Mais tout ceci apparaît cependant bien décevant au regard des nombreux problèmes auxquels elle doit faire face, et de ce qui aurait pu ou aurait dû être fait :

1/ Tout d'abord, il est extrêmement difficile de gérer une organisation où sont représentés quelque 193 pays. C'est la rançon de l'universalisme.

2/ Nombre de pays qui y siègent ne sont pas démocratiques (il suffit d'être un pays indépendant pour être admis).

3/ Le rapport du nombre d'habitants du pays le moins peuplé à celui du pays le plus peuplé va de 1 à plus de 100 000 (Tuvalu, environ 11 000 habitants, face à l'Inde ou la Chine, chacune au-delà d'1,4 milliard) ! La population d'un quart des pays membres est inférieure à un million d'individus.

4/ Durant la guerre froide, elle est devenue le lieu d'affrontement des deux super-grands et un organe de relais pour leur propagande politique.

5/ L'ONU est en état de crise financière permanente, du fait de la faiblesse de son budget et du retard de cotisation des États membres.

6/ Il y a une absence de cohésion, une prolifération d'institutions spécialisées qui se chevauchent et font double emploi, avec une absence de coordination. Toutes ces incohérences « entravent même la coopération internationale ». Cette complexité a valu à l'ONU le qualificatif de « monstre préhistorique ». Ces critiques sévères émanent du rapport Bertrand en 1985, et du « rapport des 18 » en 1986.

7/ L'ONU est une organisation internationale fondée sur le libéralisme économique. En 2019, le Secrétaire général de l'ONU, Antonio Guterres, et le Président du Forum économique mondial, Klaus Schwab, ont conclu discrètement un vaste partenariat, donnant une place de choix aux multinationales dans le processus décisionnel onusien.

Il résulte de tout cela un manque d'efficacité, une absence de consensus politique, une marginalisation de l'action et de l'influence de l'ONU, incapable de « maintenir la paix et la sécurité internationales », ou de lutter contre l'extension de la pauvreté et la progression de l'analphabétisme dans le monde.
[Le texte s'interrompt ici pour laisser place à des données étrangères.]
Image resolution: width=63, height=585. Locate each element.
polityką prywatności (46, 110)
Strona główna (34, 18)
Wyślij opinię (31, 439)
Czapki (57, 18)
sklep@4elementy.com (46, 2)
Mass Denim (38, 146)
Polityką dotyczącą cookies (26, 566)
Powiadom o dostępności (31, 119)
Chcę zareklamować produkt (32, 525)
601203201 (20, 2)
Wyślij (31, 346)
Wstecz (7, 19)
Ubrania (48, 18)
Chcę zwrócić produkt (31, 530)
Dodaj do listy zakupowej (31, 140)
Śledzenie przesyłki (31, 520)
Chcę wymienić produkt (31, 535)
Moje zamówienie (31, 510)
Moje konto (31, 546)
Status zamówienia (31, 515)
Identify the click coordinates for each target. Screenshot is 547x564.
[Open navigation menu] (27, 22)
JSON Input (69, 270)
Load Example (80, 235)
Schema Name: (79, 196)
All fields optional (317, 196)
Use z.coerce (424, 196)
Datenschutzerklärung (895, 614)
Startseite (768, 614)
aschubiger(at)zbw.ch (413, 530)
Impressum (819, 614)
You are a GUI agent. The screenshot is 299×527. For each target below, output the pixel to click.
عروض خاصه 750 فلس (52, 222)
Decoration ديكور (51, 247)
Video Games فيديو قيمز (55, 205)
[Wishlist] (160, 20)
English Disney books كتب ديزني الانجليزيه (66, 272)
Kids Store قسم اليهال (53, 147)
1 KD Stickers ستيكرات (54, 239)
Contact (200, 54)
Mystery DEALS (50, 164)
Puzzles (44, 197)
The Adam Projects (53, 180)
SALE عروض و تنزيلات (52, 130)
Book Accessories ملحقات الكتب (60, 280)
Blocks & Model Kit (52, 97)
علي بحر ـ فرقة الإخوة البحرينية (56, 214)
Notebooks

Par ailleurs, la plupart des institutions des Nations unies étant directement financées par les contributions des États membres, l'absence de consensus politique a notamment conduit autrefois la France à refuser de financer les opérations de maintien de la paix au Congo, et, encore aujourd'hui, plusieurs pays à refuser de contribuer au financement des missions de casques bleus lorsqu'ils ne les approuvent pas. Cette absence de consensus a conduit l'OMS à une déviation de ses objectifs, ou encore tels pays à suspendre le versement de leurs cotisations à certaines des institutions qui en dépendent, telle que l'UNESCO, lorsqu'ils estimaient ne pas avoir à soutenir financièrement des décisions prises par une majorité discutable à leurs yeux.
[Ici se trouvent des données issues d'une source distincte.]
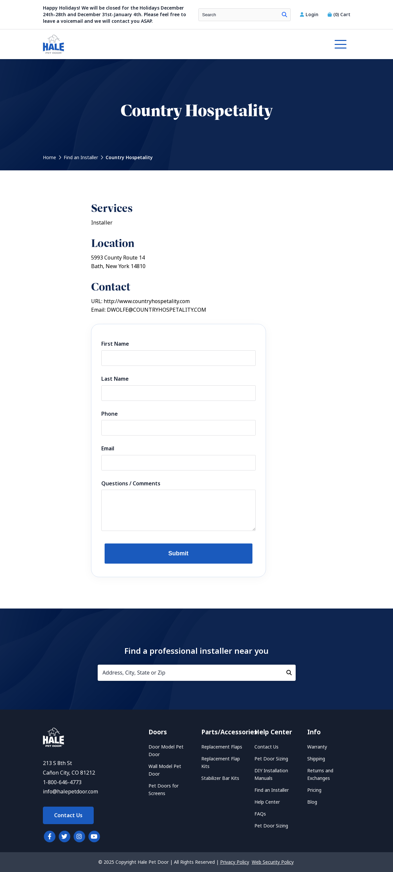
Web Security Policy (273, 862)
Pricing (314, 790)
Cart (339, 14)
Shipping (316, 758)
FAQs (260, 814)
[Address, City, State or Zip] (197, 673)
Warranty (317, 747)
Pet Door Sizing (271, 758)
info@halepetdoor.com (70, 791)
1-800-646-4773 (62, 782)
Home (49, 157)
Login (310, 14)
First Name (115, 344)
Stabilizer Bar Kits (220, 778)
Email (107, 448)
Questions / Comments (130, 483)
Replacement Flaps (221, 747)
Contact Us (68, 815)
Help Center (267, 802)
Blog (312, 802)
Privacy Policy (234, 862)
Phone (109, 414)
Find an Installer (81, 157)
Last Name (115, 379)
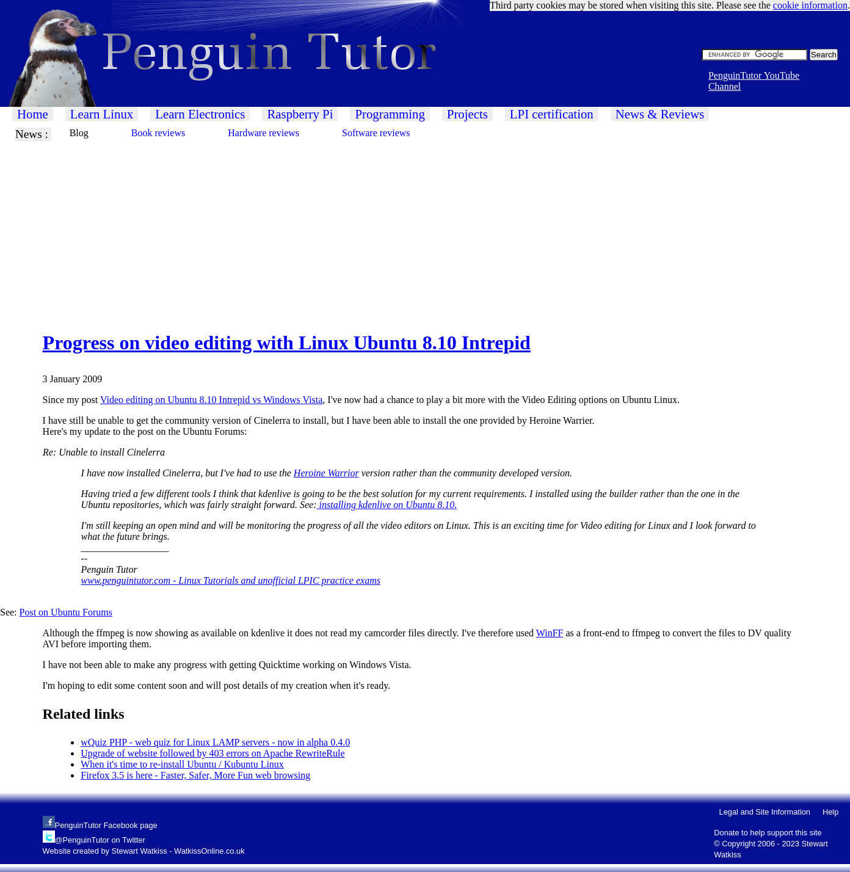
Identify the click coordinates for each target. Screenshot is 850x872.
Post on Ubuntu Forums (66, 612)
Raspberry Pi (300, 114)
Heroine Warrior (326, 473)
L'ONU, dans son fonctionnement actuel, n'est pas basée sur le respect du droit mais sur la stratégie des grandes puissances militaires, qui dictent, en fonction de leurs intérêts, les règles du jeu pour le maintien du statu quo plutôt que celui de la paix. La Cour internationale de justice est restée hors jeu. On note même un déclin des déclarations d'acceptation de la juridiction obligatoire de la Cour internationale de justice. Dans son discours de Munich en 2007, Vladimir Poutine critiquait les États-Unis pour leur tendance à transformer leur droit interne en droit international.
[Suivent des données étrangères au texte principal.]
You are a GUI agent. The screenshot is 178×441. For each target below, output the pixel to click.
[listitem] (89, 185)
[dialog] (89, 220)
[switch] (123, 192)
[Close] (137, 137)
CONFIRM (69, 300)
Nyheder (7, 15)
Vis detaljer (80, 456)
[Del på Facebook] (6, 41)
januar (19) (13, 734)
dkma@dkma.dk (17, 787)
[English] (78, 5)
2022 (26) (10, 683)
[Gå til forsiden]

Une nouvelle organisation internationale (qui pourrait être une organisation des peuples du monde) doit voir le jour pour garantir les valeurs, non pas de la pensée unique et d'un monde unifié par un gouvernement mondial qui dicte ses règles et ses normes, mais celles de la mondialisation dans son essence, de l'interdépendance des humains et des peuples dans un monde multipolaire basé sur la diversité des cultures et des civilisations. L'ONU doit retrouver les valeurs de sa charte : abandonner l'actuelle forme de gouvernance, renoncer à la prédation et à la force dans les relations internationales, assurer la primauté de la justice et du droit international, veiller au droit des peuples à disposer d'eux-mêmes et au respect des droits fondamentaux de l'homme (l'actuelle Commission des droits de l'Homme de l'ONU n'a aucune crédibilité), favoriser le progrès économique et social, réformer le système monétaire international, assurer la coopération dans un monde multipolaire avec un principe de subsidiarité. Après la Société des Nations, puis l'ONU, il s'agit, non pas de réformer l'ONU, mais de fonder une « organisation mondiale de troisième génération » (Maurice Bertrand).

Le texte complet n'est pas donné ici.